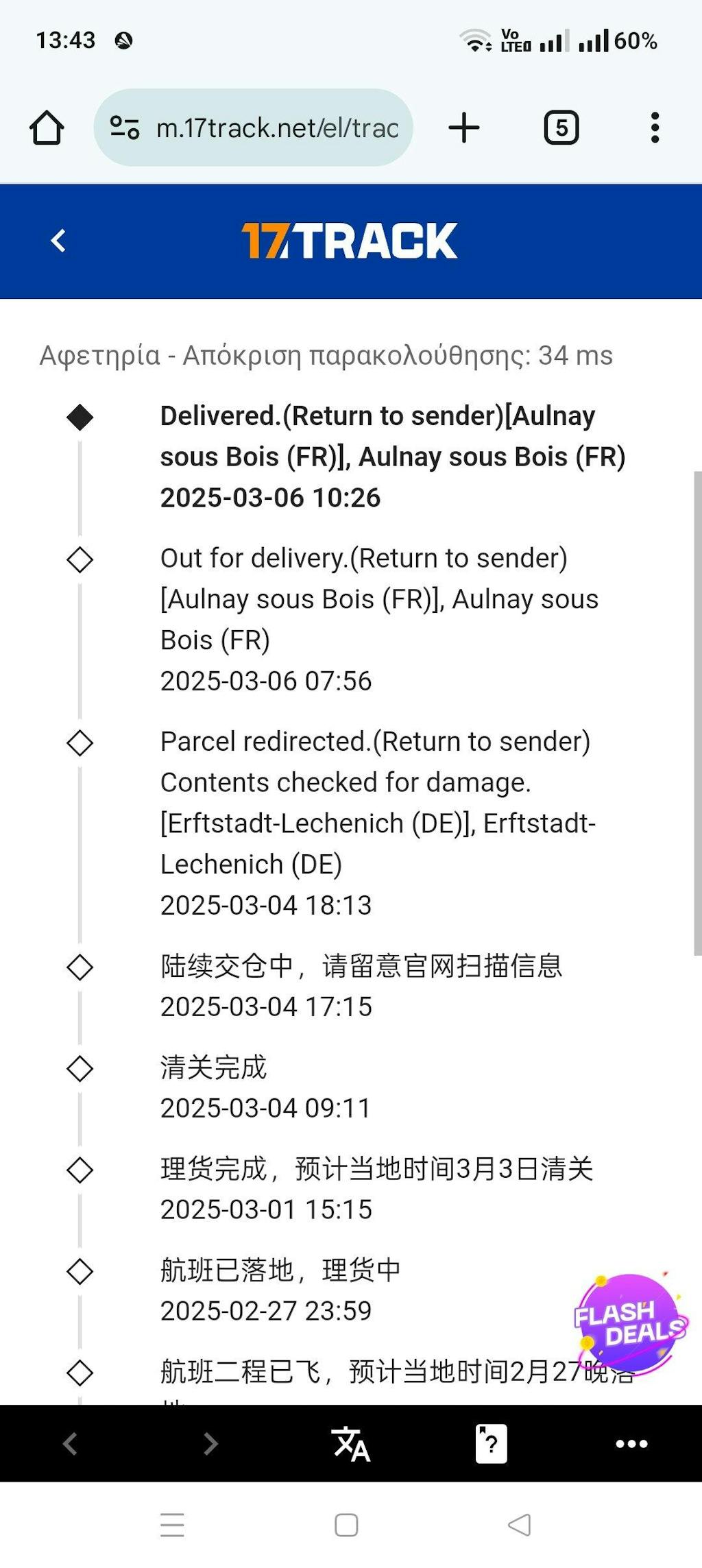Open a new tab with plus icon
This screenshot has width=702, height=1568.
click(464, 128)
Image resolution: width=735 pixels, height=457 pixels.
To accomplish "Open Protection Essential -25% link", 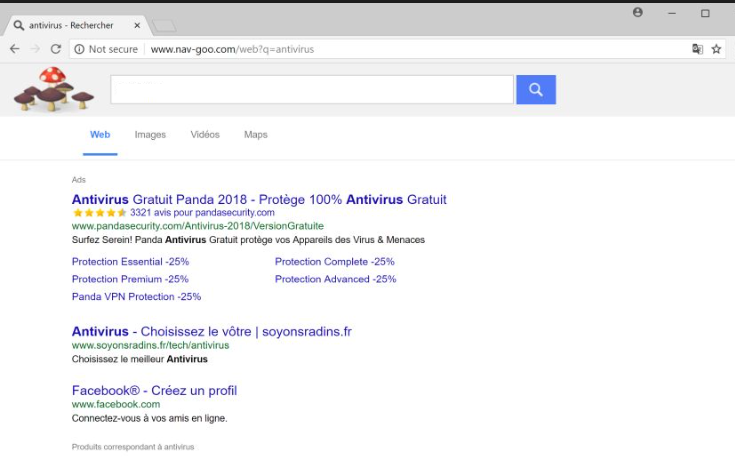I will coord(130,262).
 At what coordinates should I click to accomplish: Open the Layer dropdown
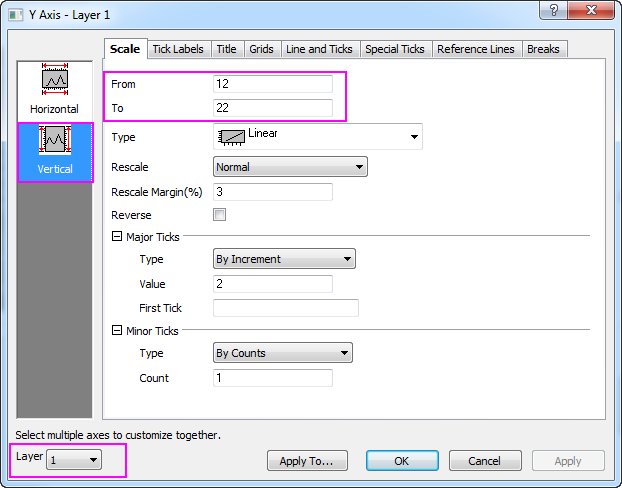tap(75, 460)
• • • • •
• [Task requirements]:
What are the lines from the one containing "At what coordinates" through the end of the records? Write them out exactly, leaving out the pictures.

• [Answer to the exercise]:
 At what coordinates should I click to accomplish: Open the Layer dropdown
tap(75, 460)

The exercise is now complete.